Question: How did Mass General Brigham determine which communities to prioritize with this campaign?
Dr. Allison Bryant: We try to be as data-driven as possible to inform where we place our resources. The city of Boston and the state of Massachusetts have data on cancer incidence and premature mortality in various neighborhoods, cities and towns across the state. We overlapped our resources in some of those communities with where we know many of our patients live for our sites.
Secondly, what we know from our own data is that the language a patient speaks can be a big differentiator. We wanted to make sure that the [ad] campaign was accessible in multiple languages and that the website that we are driving traffic to is accessible in multiple languages.
We also translated all the standard patient-facing material into our top six languages.
Q: Early data from the pilot program show high participation and completion rates. What do you think is driving this success?
AB: Our north star is reducing overall deaths from colorectal cancer and then also reducing inequities in deaths from colorectal cancer. We are early in that pipeline, so that feels really aspirational at this moment, but that is why we are doing all of this work. Of the patients that we’re reaching out to, we have gotten like over 95%–90% of patients interested in enrolling in a patient navigation program. Of the patients who have enrolled, over 70% have now completed testing.
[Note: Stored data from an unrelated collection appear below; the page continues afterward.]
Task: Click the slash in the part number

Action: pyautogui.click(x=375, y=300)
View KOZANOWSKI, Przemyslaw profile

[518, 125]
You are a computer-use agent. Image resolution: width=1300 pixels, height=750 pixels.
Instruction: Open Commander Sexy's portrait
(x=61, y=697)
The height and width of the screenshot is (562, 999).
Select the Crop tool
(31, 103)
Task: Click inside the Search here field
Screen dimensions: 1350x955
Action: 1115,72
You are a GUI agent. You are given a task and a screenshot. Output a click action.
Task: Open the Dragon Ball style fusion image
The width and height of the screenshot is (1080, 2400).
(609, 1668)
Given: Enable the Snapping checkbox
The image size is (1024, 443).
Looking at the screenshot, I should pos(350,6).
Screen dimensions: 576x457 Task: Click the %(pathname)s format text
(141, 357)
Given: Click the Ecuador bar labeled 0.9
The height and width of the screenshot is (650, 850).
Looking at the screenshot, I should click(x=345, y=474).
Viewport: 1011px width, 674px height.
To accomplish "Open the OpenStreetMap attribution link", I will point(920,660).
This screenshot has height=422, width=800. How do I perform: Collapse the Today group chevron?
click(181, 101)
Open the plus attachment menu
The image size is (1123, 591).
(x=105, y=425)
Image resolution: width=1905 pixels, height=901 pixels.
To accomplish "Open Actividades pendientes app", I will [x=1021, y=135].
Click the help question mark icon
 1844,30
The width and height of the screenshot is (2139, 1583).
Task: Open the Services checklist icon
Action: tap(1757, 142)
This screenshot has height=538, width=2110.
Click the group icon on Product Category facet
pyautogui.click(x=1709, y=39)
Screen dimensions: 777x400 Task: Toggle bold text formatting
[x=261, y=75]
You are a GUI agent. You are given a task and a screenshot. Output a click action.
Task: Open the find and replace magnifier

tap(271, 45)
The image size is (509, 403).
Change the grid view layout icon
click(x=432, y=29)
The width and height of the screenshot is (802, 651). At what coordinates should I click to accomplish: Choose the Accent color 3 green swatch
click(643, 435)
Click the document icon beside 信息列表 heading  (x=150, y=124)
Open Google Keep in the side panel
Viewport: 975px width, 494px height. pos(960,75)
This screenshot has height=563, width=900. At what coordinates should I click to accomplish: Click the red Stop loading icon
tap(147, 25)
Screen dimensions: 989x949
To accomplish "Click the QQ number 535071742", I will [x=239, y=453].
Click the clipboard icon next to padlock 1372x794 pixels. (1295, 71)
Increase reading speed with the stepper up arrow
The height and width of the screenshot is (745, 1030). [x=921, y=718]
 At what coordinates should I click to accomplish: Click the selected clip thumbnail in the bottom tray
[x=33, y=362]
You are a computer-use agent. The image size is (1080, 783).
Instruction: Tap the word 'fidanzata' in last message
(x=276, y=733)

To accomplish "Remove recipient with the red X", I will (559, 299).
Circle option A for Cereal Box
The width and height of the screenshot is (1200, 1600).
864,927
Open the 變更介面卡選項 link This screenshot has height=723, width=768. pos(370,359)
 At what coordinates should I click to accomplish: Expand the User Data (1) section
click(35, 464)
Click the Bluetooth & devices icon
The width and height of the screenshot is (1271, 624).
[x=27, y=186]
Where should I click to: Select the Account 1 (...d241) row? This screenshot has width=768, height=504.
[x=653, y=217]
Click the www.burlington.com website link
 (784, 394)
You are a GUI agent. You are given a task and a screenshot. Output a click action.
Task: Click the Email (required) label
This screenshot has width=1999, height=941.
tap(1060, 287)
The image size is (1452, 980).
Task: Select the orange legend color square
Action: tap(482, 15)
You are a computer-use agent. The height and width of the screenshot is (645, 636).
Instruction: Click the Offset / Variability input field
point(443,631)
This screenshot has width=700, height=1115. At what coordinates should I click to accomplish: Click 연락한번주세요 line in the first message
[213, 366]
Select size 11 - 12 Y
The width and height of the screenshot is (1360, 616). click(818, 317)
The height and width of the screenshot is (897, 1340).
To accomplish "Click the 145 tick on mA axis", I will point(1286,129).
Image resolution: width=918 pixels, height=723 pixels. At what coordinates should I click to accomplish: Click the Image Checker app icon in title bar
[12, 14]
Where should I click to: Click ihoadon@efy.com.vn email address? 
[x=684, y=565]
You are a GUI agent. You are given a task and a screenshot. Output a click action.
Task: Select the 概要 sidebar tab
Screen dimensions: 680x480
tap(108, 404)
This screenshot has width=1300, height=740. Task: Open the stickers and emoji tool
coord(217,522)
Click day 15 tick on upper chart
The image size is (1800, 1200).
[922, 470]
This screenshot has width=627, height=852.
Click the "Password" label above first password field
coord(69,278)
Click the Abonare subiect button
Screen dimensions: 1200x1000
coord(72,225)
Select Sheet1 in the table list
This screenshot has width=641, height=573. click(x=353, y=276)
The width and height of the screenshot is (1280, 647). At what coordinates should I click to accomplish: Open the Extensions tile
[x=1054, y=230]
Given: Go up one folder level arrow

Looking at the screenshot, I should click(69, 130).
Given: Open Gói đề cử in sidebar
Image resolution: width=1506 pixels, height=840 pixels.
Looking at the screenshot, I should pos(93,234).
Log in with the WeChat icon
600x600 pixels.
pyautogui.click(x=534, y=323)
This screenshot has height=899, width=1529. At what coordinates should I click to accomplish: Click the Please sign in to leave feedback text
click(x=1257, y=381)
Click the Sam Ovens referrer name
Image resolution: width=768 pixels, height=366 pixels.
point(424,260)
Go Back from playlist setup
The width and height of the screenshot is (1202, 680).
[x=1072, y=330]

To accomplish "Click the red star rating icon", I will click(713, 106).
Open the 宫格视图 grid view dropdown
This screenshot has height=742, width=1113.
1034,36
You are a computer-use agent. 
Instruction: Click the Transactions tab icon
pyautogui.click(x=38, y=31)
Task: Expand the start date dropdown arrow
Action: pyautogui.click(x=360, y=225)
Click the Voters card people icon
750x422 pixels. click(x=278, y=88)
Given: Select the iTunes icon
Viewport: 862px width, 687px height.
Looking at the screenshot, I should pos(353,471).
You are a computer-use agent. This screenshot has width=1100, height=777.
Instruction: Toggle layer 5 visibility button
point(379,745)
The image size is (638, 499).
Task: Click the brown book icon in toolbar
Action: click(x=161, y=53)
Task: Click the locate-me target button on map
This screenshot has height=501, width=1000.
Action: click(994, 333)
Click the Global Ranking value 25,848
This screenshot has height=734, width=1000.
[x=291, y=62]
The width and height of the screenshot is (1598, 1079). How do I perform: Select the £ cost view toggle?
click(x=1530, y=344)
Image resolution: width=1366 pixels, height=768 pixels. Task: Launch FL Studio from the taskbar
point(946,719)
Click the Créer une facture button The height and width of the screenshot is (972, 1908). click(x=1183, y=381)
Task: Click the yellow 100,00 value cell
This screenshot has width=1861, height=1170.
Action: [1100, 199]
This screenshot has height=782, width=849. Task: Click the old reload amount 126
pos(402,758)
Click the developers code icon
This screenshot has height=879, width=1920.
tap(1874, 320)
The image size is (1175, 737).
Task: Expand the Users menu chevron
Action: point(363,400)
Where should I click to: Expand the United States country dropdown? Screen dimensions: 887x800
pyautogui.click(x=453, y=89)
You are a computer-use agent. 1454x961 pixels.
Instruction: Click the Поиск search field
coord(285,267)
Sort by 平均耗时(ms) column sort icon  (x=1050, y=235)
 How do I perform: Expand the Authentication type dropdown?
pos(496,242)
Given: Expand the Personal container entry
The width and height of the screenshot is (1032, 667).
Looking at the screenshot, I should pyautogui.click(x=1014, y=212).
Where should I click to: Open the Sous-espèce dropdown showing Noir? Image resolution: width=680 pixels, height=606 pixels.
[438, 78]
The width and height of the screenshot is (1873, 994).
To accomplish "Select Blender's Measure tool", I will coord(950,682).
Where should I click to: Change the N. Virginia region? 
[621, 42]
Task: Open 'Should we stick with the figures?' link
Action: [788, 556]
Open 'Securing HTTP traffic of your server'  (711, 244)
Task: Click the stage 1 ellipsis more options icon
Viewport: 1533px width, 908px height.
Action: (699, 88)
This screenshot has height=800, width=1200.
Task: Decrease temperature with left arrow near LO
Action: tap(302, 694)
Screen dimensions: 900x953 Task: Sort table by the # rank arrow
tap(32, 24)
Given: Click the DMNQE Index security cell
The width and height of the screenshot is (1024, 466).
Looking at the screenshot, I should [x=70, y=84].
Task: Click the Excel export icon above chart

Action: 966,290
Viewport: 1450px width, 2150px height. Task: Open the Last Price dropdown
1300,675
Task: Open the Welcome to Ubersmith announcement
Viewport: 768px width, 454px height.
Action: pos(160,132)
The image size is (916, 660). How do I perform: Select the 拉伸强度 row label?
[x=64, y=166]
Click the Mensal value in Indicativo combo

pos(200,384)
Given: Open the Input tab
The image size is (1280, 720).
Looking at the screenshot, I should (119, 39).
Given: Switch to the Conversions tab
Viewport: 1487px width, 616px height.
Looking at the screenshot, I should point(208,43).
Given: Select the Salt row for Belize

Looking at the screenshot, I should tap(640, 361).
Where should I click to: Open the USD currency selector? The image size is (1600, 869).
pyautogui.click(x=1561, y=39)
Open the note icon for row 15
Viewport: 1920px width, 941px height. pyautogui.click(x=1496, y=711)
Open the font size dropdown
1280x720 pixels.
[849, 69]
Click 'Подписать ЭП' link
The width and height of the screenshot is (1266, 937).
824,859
The patients that we approach for this are folks who come from some of our community health centers and who we know have a higher burden of social needs than others. Colorectal cancer screening isn’t the easiest thing to do. Even if you are well-resourced and have high health literacy, it’s challenging. There are lots of people who have competing demands or other barriers to getting there. A provision of a little extra support, a patient navigator that helps get you from point A to point B, point B to point C, is really quite appealing to some of our patients and probably accounts for both the high uptake of enrollment and getting patients all the way to the finish line.
Q: Looking ahead, how do you plan to scale or evolve the campaign?
AB: Right now, there are patient navigators at a few of our primary care sites. We will be scaling up to a few more of the primary care practices and then, super importantly, to our community care vans.
We’ve picked colorectal cancer because there’s already ongoing work and a pathway for how to get people to the right evidence-based screenings. Our hope is to design this for colorectal cancer and then use these learnings to think about all the other cancers that too many people are dying from too soon. Why not lung cancer? Why not prostate cancer? Why not breast cancer?
Q: What advice would you give to other hospital and health system leaders who are considering similar cancer screening initiatives?
AB: Be aspirational. We have a leadership that is pushing us to be bold and broad. We want to aim big.
In the long game, understanding your own data is key. What does your geography look like? What does your patient population look like? What are the challenges? I’d imagine that there’s no healthcare organization around for whom premature death from cancer is not a problem.
As you think about quality strategy, be thoughtful about planning for equity at the same time. Design your program for the patient who has low health literacy or doesn’t speak English from the beginning.
And then really, just meeting people where they are. Where are your patients? What community-based organizations can you partner with to meet patients and your communities where they are?